|Nutritional Guidelines (per serving)|
|Amount per serving|
|% Daily Value*|
|Total Fat 37g||47%|
|Saturated Fat 13g||66%|
|Total Carbohydrate 43g||16%|
|Dietary Fiber 9g||31%|
|*The % Daily Value (DV) tells you how much a nutrient in a food serving contributes to a daily diet. 2,000 calories a day is used for general nutrition advice.|
Who wouldn't want to delicious beef stew in the slow-cooker made with tender chunks of beef and a red chile broth flavored with onions and garlic on a chilly day? This recipe requires about 20 minutes of prep work but you can do most of it the night before, such as chopping the onions and garlic. Then all you have to do is let the magic happen and by dinner time you'll be able to warm your insides with something incredibly tasty.
- 6 dried red chiles
- 2 pounds chuck roast
- 1 medium white onion
- 4 cloves garlic
- 1 tablespoon cooking oil
- 2 bay leaves
- 1 teaspoon thyme (dried)
- 1 tablespoon ground cumin
- 1 tablespoon oregano (dried)
- 6 to 8 lime wedges (chopped onion, chopped cilantro and warm tortillas for the side)
Prepare the red chiles by cutting the tops off and removing the stem. We like to use scissors because the dried chiles can be tough. Then, cut a slit down the side of the chile to split it open. The majority of the seeds will shake right out. Use your fingers or a spoon to scrape any additional seeds off and pull off any dried veins.
Place the chilies in a bowl and cover it with hot water. They will need to soak 20 to 30 minutes depending on how thick they are. Use a spoon to occasionally push them under the water if they float too much. After you soak the chiles the water will be a brownish color like very diluted coffee. Depending on the chile, it may be bitter or it may have the flavor of the chiles in it, which may be similar in flavor to diluted coffee. If the water is bitter, discard it. If the water has a good flavor to it, you can use it in with the beef broth for extra flavor. Chop the chiles into fine bits. Use a food processor or blender if you want.

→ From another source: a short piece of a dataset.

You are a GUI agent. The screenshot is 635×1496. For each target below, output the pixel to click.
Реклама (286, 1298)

Cut the beef into 1-inch chunks. We find this easier if the meat is partially frozen or you can have your butcher do it.
Peel the onion and discard the papery outer skin. Chop or dice into fine 1/4 inch pieces or smaller.

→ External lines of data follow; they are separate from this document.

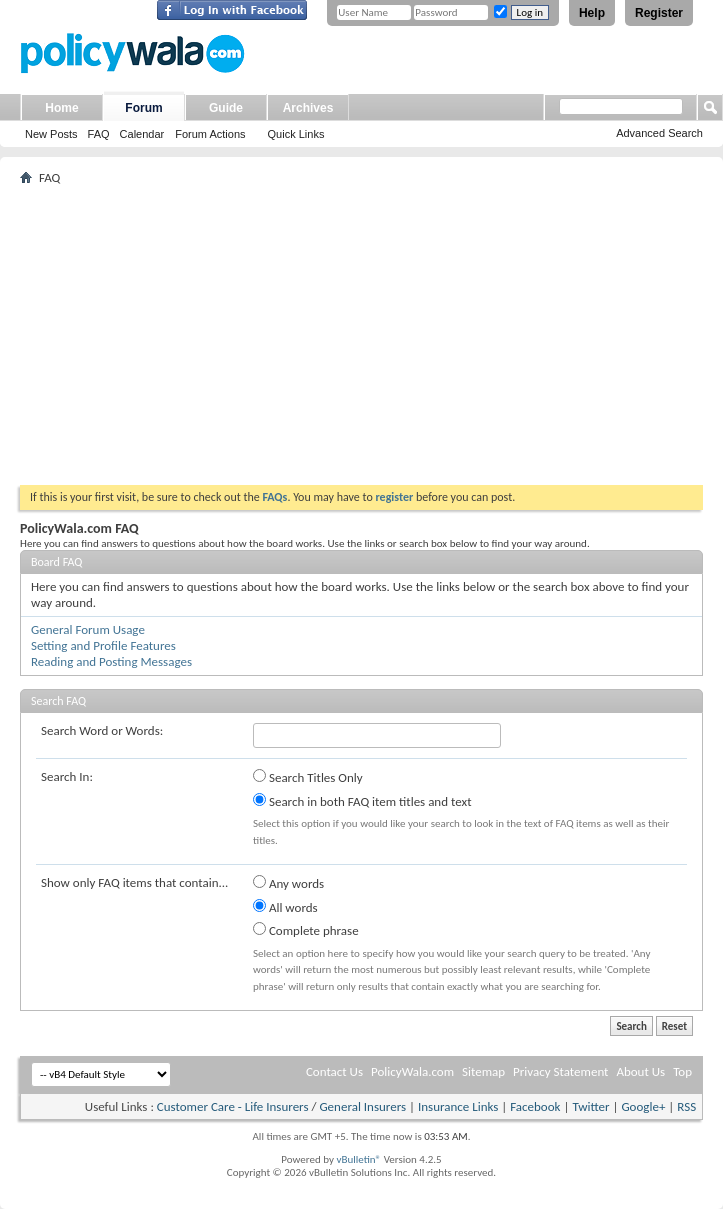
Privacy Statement (560, 1071)
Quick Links (296, 134)
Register (659, 13)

Peel the garlic and crush it or chop it finely.
In a large pan, add the oil and begin to saute the onions for about a minute to soften them. Turn the heat to high and add the beef into the pot and turn the pieces often until all of the beef is browned and beginning to get a little crispy on the edges (it doesn't matter if it is cooked all the way through.) Add in the garlic and continue to cook the mixture for another minute. Transfer the cooked beef mixture to your slow cooker and add the beef broth.
Add the red chiles, bay leaves, thyme, cumin, and oregano. We start with 1/2 teaspoon of salt and add some later if needed. Turn the slow-cooker to low and let it cook for about 6 hours.
Taste the stew and add more salt or seasonings as necessary. Remove the bay leaves and discard them.
Serve the stew with fresh chopped onion, chopped fresh cilantro, and a stack of steaming hot tortillas. Serve each bowl with a lime wedge.